New Zealand actress (born 1982)

Anna Helene Paquin (/ˈpækwɪn/ PAK-win; born 24 July 1982) is a New Zealand actress. Born in Winnipeg, Canada, and raised in Wellington, she made her acting debut in the romantic drama film The Piano (1993), for which she won the Academy Award for Best Supporting Actress at the age of 11, becoming the second-youngest winner in Oscar history. As a child actress, she had roles in Fly Away Home (1996), Jane Eyre (1996), Amistad (1997), The Member of the Wedding (1997), and A Walk on the Moon (1999), as well as in Cameron Crowe's comedy drama film Almost Famous (2000).

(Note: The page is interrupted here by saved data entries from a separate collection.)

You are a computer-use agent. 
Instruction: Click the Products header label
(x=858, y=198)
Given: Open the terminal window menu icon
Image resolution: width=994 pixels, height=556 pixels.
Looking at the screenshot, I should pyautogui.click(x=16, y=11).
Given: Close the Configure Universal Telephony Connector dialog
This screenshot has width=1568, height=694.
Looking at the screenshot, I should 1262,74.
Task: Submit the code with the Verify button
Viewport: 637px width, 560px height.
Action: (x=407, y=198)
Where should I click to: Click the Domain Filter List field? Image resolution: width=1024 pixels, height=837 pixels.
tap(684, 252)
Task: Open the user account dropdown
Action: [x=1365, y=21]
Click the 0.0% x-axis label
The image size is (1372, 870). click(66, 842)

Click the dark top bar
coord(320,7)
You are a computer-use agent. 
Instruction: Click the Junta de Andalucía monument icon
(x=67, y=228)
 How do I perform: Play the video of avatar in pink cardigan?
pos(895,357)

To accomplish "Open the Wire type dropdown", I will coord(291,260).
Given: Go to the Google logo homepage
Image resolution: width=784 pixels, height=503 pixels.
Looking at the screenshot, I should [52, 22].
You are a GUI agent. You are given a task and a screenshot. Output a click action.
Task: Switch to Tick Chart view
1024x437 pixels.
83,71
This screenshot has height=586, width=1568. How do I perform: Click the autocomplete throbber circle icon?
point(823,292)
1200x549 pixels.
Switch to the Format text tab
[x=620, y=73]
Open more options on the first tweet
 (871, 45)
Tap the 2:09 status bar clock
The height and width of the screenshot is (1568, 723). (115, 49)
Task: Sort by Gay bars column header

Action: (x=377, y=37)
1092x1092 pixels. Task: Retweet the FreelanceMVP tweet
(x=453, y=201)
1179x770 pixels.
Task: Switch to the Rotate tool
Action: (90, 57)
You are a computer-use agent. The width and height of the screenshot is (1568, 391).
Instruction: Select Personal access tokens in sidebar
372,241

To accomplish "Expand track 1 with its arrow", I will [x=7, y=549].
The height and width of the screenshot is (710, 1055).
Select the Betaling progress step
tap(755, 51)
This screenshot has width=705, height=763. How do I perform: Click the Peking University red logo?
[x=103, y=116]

Paquin continued to perform prominent roles into adulthood, portraying Rogue in the X-Men franchise (2000–2006, 2014). Her other film credits include 25th Hour (2002), Trick 'r Treat (2007), Margaret (2011), The Good Dinosaur (2015), and The Irishman (2019). She played the lead role of Sookie Stackhouse in the HBO vampire drama television series True Blood (2008–2014), for which she won a Golden Globe Award for Best Actress in 2009. Among other accolades, Paquin was nominated for a Primetime Emmy Award and a Golden Globe Award for her work in the television film Bury My Heart at Wounded Knee (2007), in addition to a further Golden Globe nomination for her work in the television film The Courageous Heart of Irena Sendler (2009).

== Early life ==
Paquin was born on 24 July 1982 in Winnipeg, Manitoba, Canada. Her father, Brian Paquin, is a retired Canadian physical education teacher, and her mother, Mary Brophy, is a New Zealand teacher of English from Wellington. Paquin holds dual New Zealand and Canadian citizenship. The youngest of three children, she has a brother and a sister. Brian is of Dutch and French descent. Paquin has stated that, due to the Great Famine, all her maternal great-grandparents had immigrated to New Zealand from Ireland.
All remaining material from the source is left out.